Please format every line of the data below as a JSON list of strings, with one string per line and blank lines omitted. Keep the pictures out of your answer.

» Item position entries
*****

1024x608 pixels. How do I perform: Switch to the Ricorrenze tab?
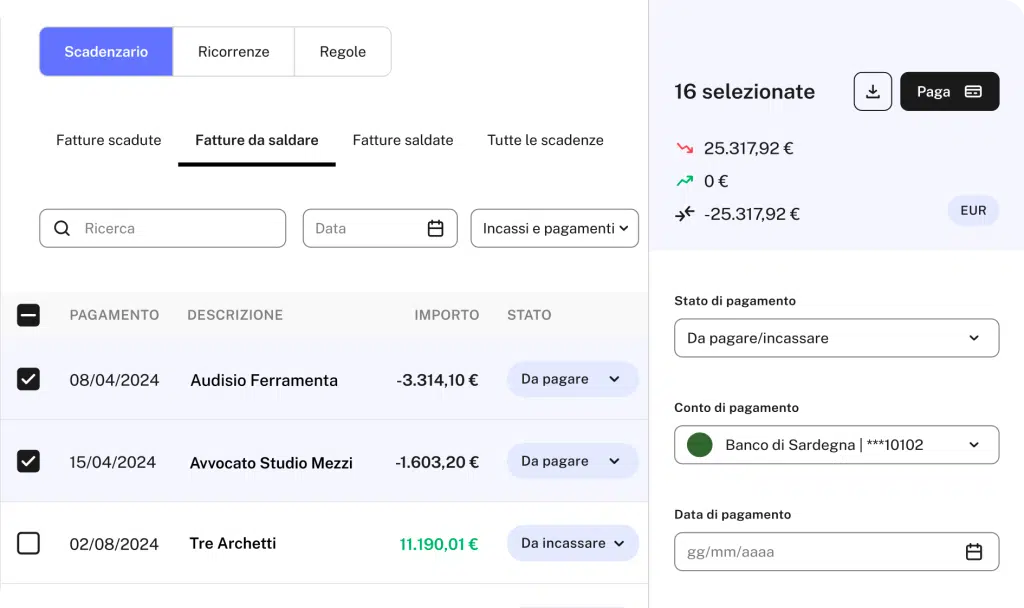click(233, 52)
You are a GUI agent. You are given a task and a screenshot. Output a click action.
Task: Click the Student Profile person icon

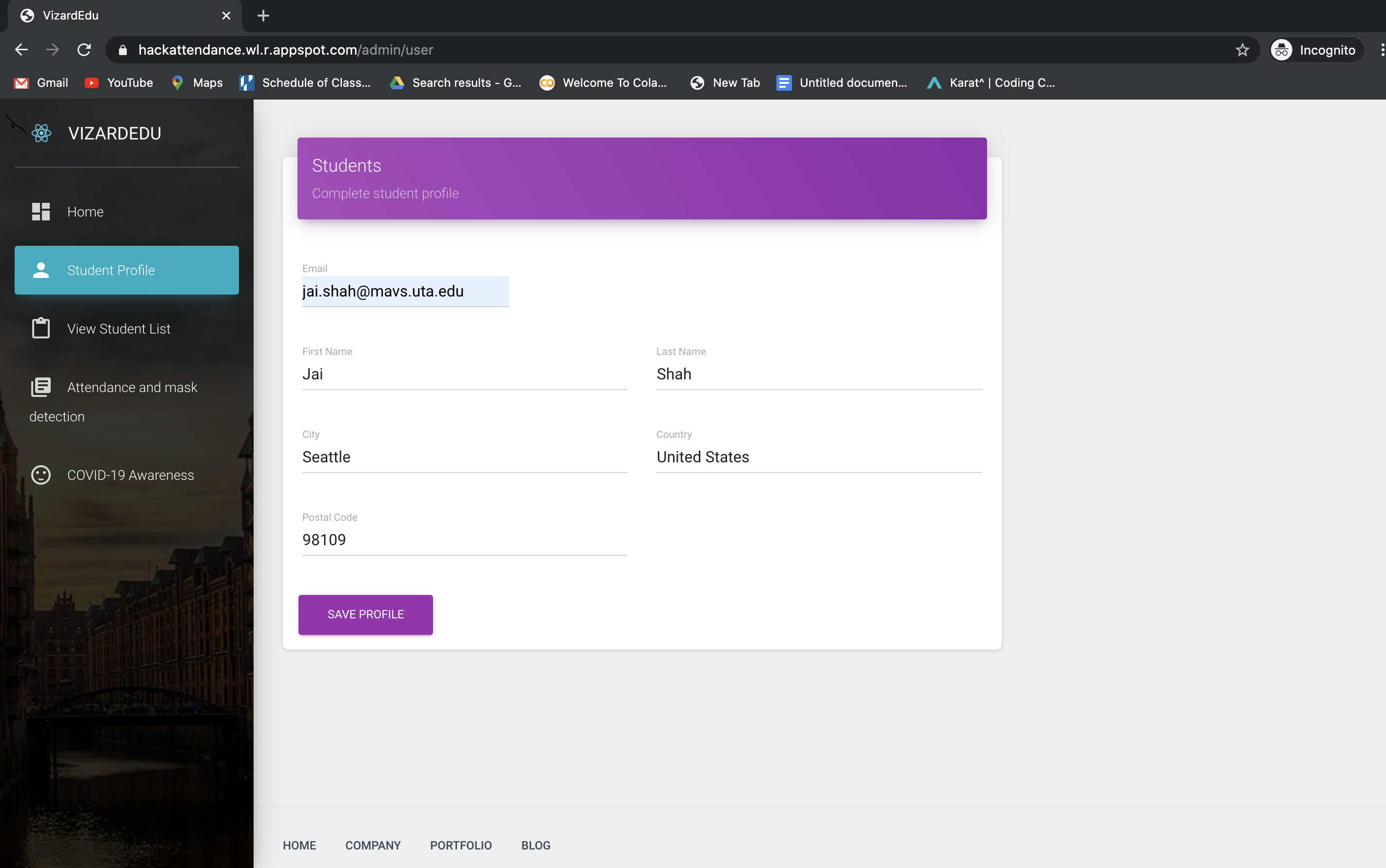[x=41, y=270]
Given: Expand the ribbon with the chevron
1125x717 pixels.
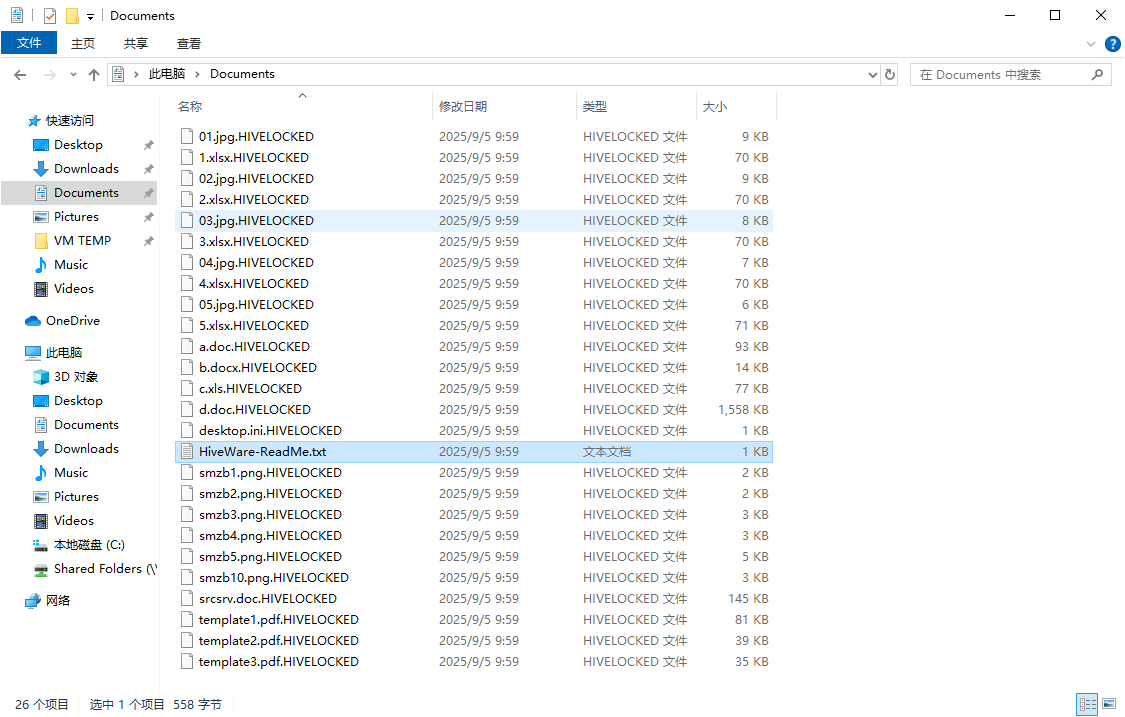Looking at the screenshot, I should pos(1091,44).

*****

» COMPLETED EXERCISE
[
  "1024x608 pixels. How do I perform: Switch to the Ricorrenze tab?",
  "click(233, 52)",
  "You are a GUI agent. You are given a task and a screenshot. Output a click action.",
  "Task: Click the Student Profile person icon",
  "[x=41, y=270]",
  "Given: Expand the ribbon with the chevron",
  "1125x717 pixels.",
  "Looking at the screenshot, I should pos(1091,44)."
]